Historische Szene im Ottoneum nachgestellt: Ein luxemburgischer Soldat der napoleonischen Armee transportiert einen kranken Kameraden auf einem Holzkarren ins Behelfslazarett. Die lebensechten Figuren hat die Künstlerin Lisa Büscher angefertigt.

Kassel. „Die Skelette vom Uni-Campus“ – Mit dieser Außenstellung, die am Dienstag, 9. Juli, 18 Uhr, im Ottoneum eröffnet wird, rundet das Naturkundemuseum seinen Beitrag zum Stadtjubiläum mit einem dritten musealen Höhepunkt spektakulär ab.
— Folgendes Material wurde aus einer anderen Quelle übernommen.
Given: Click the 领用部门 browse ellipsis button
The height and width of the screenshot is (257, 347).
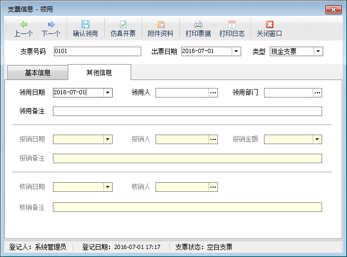Looking at the screenshot, I should 317,93.
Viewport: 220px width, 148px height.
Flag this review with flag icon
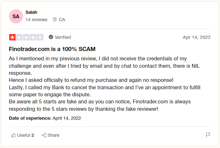click(x=208, y=135)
In der Schau im zweiten Obergeschoss sind zwei lebensecht nachgebildete Figuren zu sehen, napoleonische Soldaten in Uniformen einer luxemburgischen Husareneinheit. Ihre Biografien sind auf tragische Weise mit der Stadtgeschichte verbunden. Es handelt sich um die Rekonstruktion von Skeletten von zwei der insgesamt 119 Menschen, die im Januar 2008 auf der Baustelle der Uni am Holländischen Platz überraschend entdeckt wurden. „Mit der Ausstellung geben wir den namenlosen Toten, von denen niemand etwas wusste, ihre Würde zurück“, sagte Museumschef Dr. Kai Füldner.

Nachdem die Berliner Künstlerin Lisa Büscher für das Naturkundemuseum bereits Landgraf Karl und Erbprinz Otto mit ihren Silikonnachbildungen zum Leben erweckt hat, war die Rekonstruktion der Toten vom Uni-Campus noch mal eine Herausforderung mehr.
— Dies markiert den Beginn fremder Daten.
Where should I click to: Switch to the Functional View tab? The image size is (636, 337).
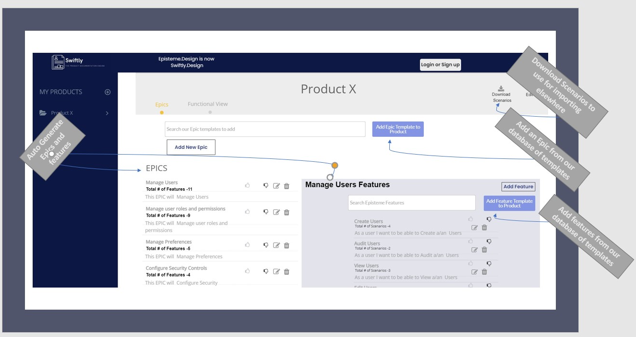coord(207,104)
Anhand der Körpermaße der Toten und einer exakten Gesichtsrekonstruktion, die sich auf die Schädel stützt, hat Büscher in Zusammenarbeit mit Wissenschaftlern fundierte Nachbildungen geschaffen. Dargestellt ist eine eindrücklichen Momentaufnahme: Ein circa 35 Jahre alter Soldat in der Uniform eines Infanteristen schiebt einen mit Stroh ausgelegten Schubkarre, auf der ein schmal gebauter, kranker und verletzter junger Kamerad liegt. Aufgrund der anthropologischen Untersuchungen des „gigantischen Puzzles“, so Füldner, das am Holländischen Platz vorgefunden wurde, konnten die Wissenschaftler der Uni Göttingen exakte Angaben machen. Alter, Größe, Gewicht, Volkszugehörigkeit bis hin zu Erkrankungen durch Parasiten oder Abschürfungen des Schlüsselbeins durch schwere Tornister und Waffen, wurden festgestellt.
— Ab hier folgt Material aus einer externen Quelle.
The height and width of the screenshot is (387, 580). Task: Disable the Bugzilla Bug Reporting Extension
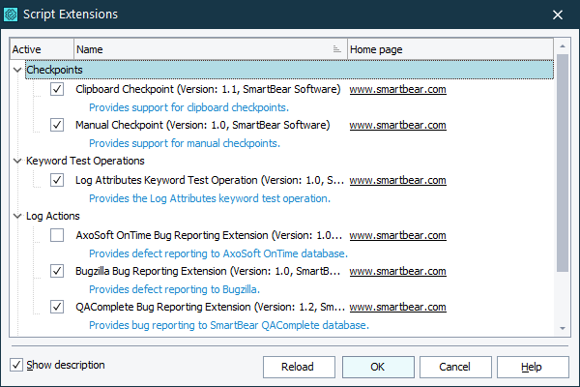tap(57, 272)
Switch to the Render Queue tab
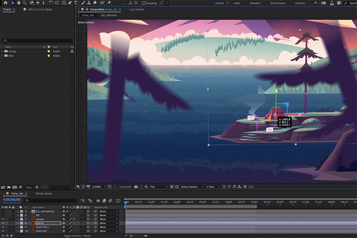357x238 pixels. 44,193
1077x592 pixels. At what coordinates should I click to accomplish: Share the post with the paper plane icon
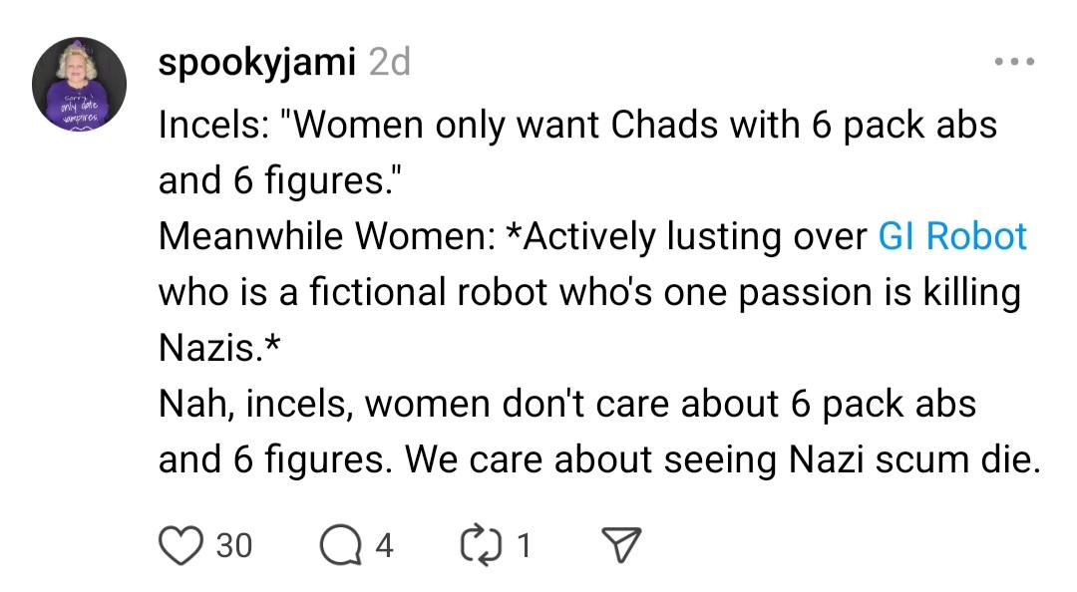tap(620, 545)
Gezeigt wird eine Szene, wie sie sich im Herbst 1813 wahrscheinlich abgespielt hat: 400 schwer erkrankte Soldaten Napoleons verlassen die Charité, die sich im Wesertor am Standort der heutige Schule am Wall befunden hat, und machen sich auf den Weg in ein Behelfslazarett in Bettenhausen.

Bilder von der Ausstellung

In die Nachbildung dieser historischen Situation hat das Naturkundemuseum 35.000 Euro aus seinen Anschaffungsetat investiert, 6000 Euro hat der Lions-Club dazugegeben. „Es gibt offenbar noch viele weiße Flecken in der Stadtgeschichte“, sagte Oberbürgermeister Bertram Hilgen. Er bedankte sich bei Füldner für das „wunderbare, traurige Geschenk“. „Wenn alle Untersuchungen abgeschlossen sind, werden wir die Toten auf einem Friedhof beisetzen.“

Archiv-Bilder von den Skelettfunden

Die Ausstellung ist bis Mai nächsten Jahres zu sehen.